-- TEXTO EXTRAÍDO --
Sin la sociedad el ser humano estaría sólo en el mundo. No querría ni imaginarme cómo sería la vida en un planeta en el que únicamente viviera un ser humano, sin embargo voy a hacer el esfuerzo. Imaginémonos un planeta salvaje, asocial, sin más vida que la de las plantas que crezcan en montañas, riberas de ríos, valles o extensas llanura, y las bestias que den debida cuenta de estas plantas y de otras bestias para sobrevivir. Imaginémonos una reserva natural africana que ocupara todo el planeta tierra. ¡Qué desolador sería todo!  Y sin embargo qué hermoso también, sin seres humanos que pudieran alterar esa belleza infinita, ese orden natural en el devenir del mundo, ese normal discurrir de la vida en la tierra. Sin seres humanos la tierra sería bella, tranquilla, viviría en paz.

-- SEGMENTO DE DATOS --
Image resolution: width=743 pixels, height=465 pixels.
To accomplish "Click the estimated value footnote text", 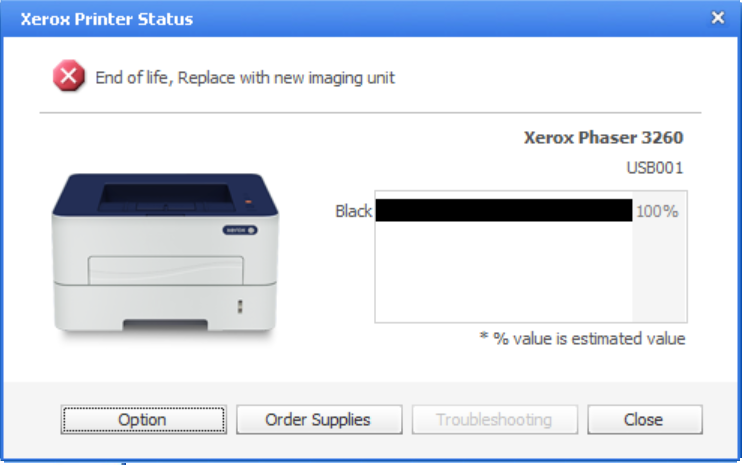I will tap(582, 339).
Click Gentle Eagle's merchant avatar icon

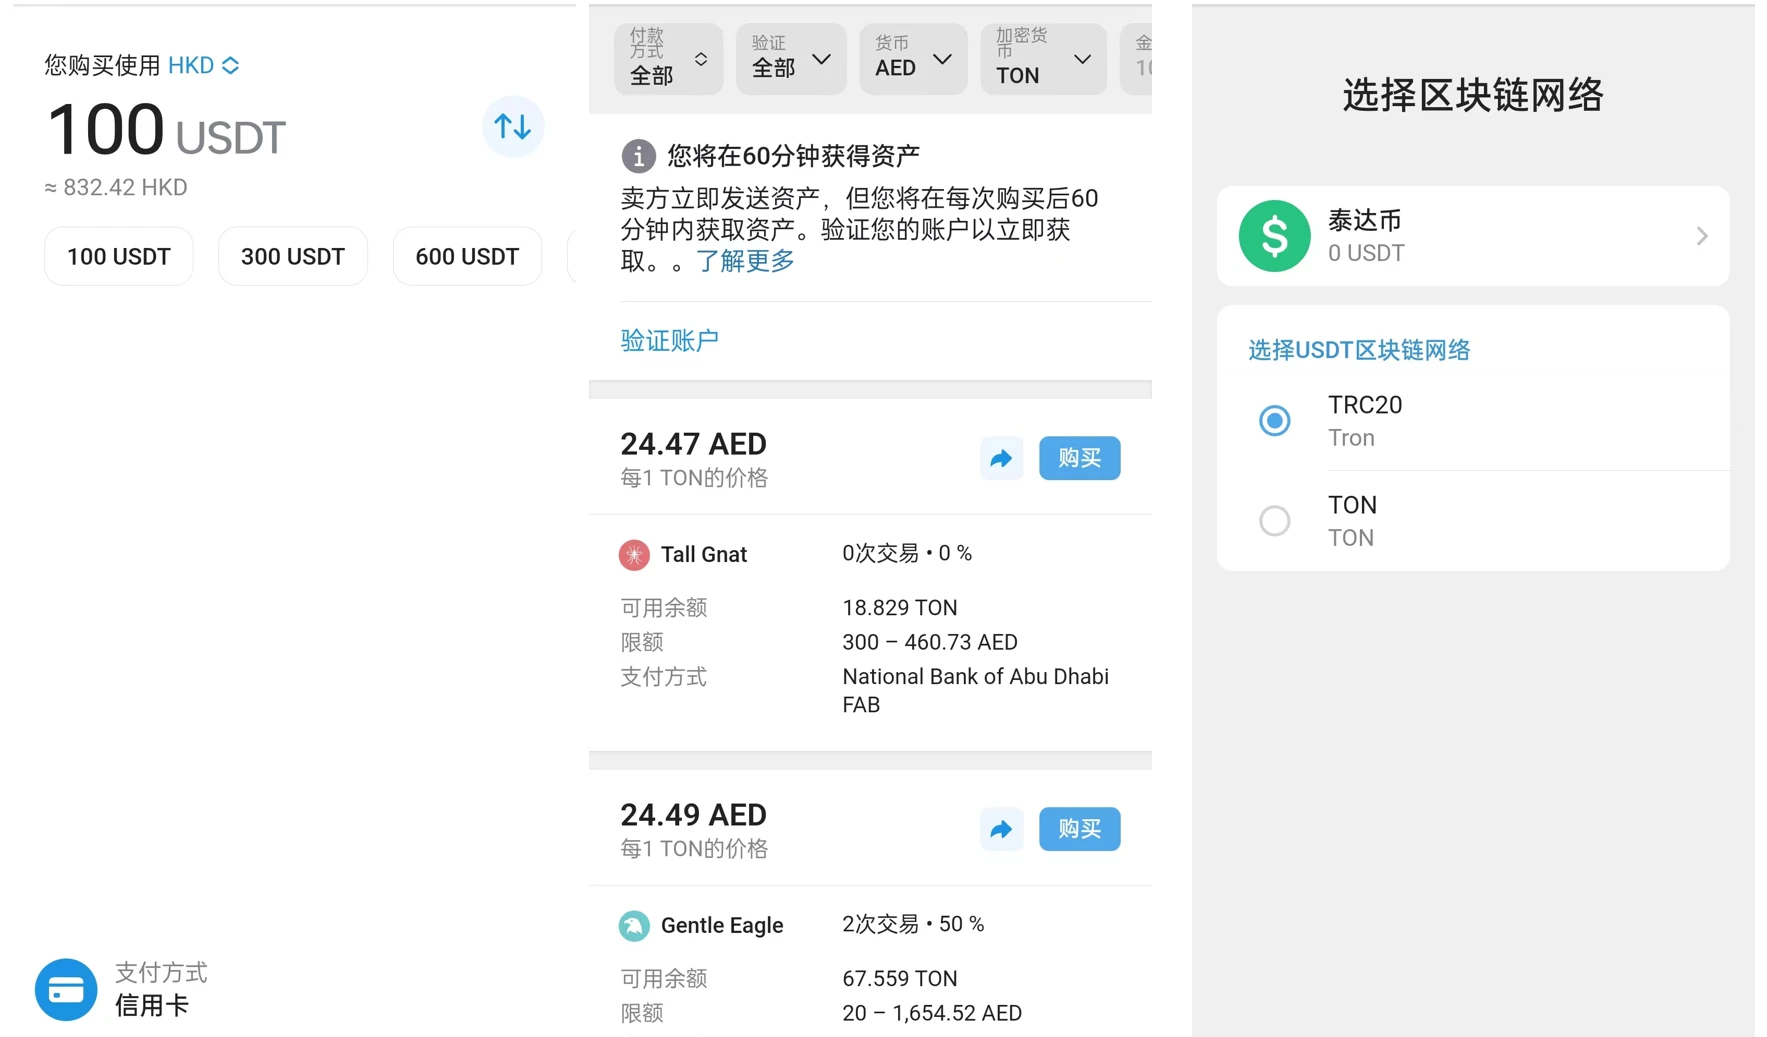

-- CONSIGNA ESCRITA --
Reescribe el pasaje del texto sobre la vida sin sociedad que empieza en "Sin la sociedad" y termina en "viviría en paz.". En esa parte, cambia "planeta" por "astro".

-- RESPUESTA DEL EJERCICIO --
Sin la sociedad el ser humano estaría sólo en el mundo. No querría ni imaginarme cómo sería la vida en un astro en el que únicamente viviera un ser humano, sin embargo voy a hacer el esfuerzo. Imaginémonos un astro salvaje, asocial, sin más vida que la de las plantas que crezcan en montañas, riberas de ríos, valles o extensas llanura, y las bestias que den debida cuenta de estas plantas y de otras bestias para sobrevivir. Imaginémonos una reserva natural africana que ocupara todo el astro tierra. ¡Qué desolador sería todo!  Y sin embargo qué hermoso también, sin seres humanos que pudieran alterar esa belleza infinita, ese orden natural en el devenir del mundo, ese normal discurrir de la vida en la tierra. Sin seres humanos la tierra sería bella, tranquilla, viviría en paz.